Friday 13 August 2021

Resolved pieces relating to the buttercup study


Pulling of buttercup stems after they'd flowered, showed a different side to this plant; the amazing tangle of their root system. These shadows show this off beautifully and suggested how the root could be considered a positive feature. So, thinking of how the world often appeared quite 'upsidedown' during the pandemic lockdown, I allowed the roots to be the positive feature and not the flowers. 

So I had fun playing around with different permutations and using the text 'upsidedown world'.

...and using naturalistic formations and more formal composition as below.

Long grasses were also entrancing as they swayed in the wind. Here the grasses are couched down with stitches the different angles denoting the rhythms of the movement.

Returning to work done during the 2020 'lockdown' period.

 This posting continues the story of the investigation I did when only walking around my garden and along a few close country lanes during the Covid lockdown. A previous posting shows how I used the inks created from buttercup and dandelion flowers to make marks on paper, describing the circular repetition of my daily walks enjoying the numerous plants and flowers starting to blossom. The bright yellow of the buttercups and dandelion flowers were especially vibrant and joyful. See October 2020 posting.

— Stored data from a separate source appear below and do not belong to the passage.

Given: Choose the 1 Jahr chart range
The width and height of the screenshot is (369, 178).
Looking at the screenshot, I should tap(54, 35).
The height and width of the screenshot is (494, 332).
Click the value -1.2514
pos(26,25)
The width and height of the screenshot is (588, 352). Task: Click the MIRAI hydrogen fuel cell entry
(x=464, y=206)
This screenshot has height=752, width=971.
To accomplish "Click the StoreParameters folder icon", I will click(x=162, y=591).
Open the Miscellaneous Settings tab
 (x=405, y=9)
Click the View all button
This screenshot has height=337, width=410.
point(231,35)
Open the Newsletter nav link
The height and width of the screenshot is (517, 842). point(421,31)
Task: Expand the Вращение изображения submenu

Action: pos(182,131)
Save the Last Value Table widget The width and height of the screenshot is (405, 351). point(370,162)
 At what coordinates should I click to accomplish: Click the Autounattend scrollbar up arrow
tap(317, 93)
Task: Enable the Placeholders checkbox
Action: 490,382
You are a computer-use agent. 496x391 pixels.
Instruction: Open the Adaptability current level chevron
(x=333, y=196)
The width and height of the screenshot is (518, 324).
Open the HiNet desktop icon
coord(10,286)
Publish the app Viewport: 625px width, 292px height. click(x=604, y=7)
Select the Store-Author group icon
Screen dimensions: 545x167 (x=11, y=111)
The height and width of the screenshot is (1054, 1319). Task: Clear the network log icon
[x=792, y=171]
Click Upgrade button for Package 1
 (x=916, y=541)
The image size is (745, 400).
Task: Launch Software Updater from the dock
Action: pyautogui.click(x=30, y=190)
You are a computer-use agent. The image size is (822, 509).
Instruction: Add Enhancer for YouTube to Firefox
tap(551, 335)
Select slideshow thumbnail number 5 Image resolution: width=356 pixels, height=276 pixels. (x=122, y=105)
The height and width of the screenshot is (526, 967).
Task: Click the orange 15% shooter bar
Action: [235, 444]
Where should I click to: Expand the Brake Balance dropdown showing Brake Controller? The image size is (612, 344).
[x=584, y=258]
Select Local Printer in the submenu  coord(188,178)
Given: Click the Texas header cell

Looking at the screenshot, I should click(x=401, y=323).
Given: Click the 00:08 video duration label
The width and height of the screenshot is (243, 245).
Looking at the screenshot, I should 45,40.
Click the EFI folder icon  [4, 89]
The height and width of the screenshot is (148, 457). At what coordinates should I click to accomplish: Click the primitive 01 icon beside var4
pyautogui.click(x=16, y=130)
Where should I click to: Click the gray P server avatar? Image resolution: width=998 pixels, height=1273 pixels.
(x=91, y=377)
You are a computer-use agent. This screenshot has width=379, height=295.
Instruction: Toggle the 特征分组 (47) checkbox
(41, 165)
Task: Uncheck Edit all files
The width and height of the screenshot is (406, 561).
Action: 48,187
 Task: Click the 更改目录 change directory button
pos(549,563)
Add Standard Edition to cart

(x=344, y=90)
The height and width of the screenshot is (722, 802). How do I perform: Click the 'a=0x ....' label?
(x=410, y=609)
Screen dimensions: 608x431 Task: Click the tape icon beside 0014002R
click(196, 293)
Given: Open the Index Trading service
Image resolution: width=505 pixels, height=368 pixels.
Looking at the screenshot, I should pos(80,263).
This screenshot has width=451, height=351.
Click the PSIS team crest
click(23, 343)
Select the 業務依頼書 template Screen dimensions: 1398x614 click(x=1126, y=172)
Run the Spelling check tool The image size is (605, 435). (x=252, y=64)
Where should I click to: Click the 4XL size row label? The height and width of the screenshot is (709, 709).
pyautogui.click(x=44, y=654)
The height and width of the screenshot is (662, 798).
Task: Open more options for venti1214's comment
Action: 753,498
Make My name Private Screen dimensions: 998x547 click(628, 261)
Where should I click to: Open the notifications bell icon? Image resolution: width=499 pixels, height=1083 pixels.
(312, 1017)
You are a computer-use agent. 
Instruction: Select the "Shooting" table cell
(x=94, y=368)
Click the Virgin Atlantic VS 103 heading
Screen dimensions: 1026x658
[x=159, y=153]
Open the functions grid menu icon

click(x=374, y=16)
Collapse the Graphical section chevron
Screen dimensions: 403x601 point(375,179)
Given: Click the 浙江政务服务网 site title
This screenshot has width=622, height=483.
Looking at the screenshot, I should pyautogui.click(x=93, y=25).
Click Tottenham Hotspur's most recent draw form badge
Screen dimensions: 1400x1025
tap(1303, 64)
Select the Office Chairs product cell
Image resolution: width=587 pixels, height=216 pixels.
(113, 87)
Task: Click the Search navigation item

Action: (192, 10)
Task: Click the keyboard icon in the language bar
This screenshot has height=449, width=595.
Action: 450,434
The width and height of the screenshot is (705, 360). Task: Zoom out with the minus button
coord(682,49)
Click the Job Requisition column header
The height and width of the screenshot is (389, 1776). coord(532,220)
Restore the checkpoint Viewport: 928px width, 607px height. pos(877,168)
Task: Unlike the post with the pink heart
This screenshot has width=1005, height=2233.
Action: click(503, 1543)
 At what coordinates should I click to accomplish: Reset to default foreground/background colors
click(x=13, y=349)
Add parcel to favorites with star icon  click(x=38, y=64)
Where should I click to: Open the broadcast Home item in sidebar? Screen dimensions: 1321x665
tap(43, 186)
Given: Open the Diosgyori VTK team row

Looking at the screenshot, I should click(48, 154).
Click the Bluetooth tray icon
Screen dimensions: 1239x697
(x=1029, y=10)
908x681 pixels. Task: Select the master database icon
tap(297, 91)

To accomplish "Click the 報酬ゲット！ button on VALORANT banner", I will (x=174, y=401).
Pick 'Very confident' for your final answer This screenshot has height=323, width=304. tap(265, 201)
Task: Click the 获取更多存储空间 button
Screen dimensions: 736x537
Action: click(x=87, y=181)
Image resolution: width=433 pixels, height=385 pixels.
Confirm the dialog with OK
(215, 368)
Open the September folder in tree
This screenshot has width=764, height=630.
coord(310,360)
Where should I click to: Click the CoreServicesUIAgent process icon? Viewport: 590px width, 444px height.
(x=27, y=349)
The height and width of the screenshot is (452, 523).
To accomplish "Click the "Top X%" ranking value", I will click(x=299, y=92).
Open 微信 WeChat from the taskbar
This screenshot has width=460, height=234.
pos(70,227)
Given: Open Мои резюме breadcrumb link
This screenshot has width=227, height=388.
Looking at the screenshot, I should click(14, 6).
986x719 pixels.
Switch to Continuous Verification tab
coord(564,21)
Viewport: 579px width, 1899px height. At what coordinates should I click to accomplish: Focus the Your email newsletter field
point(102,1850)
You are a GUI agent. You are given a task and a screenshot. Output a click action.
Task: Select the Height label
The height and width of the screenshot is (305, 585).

By boiling and sieving the fibres from these plants, I made a warm, soft, yellowish stain or ink. The residue pulp also looked useable so I tried pressing it against garden stone shapes to see if they would dry and hold a shape. This pulp made rather a fragile 'paper' when dried as it had no 'body' so I added pieces of scrim to strengthen and make a firmed moulded shape.

The pulp is used here to partially cover the garden stones, displayed on a drawing.

I also tried making paper shapes - and added spots of bright yellow ink when dried.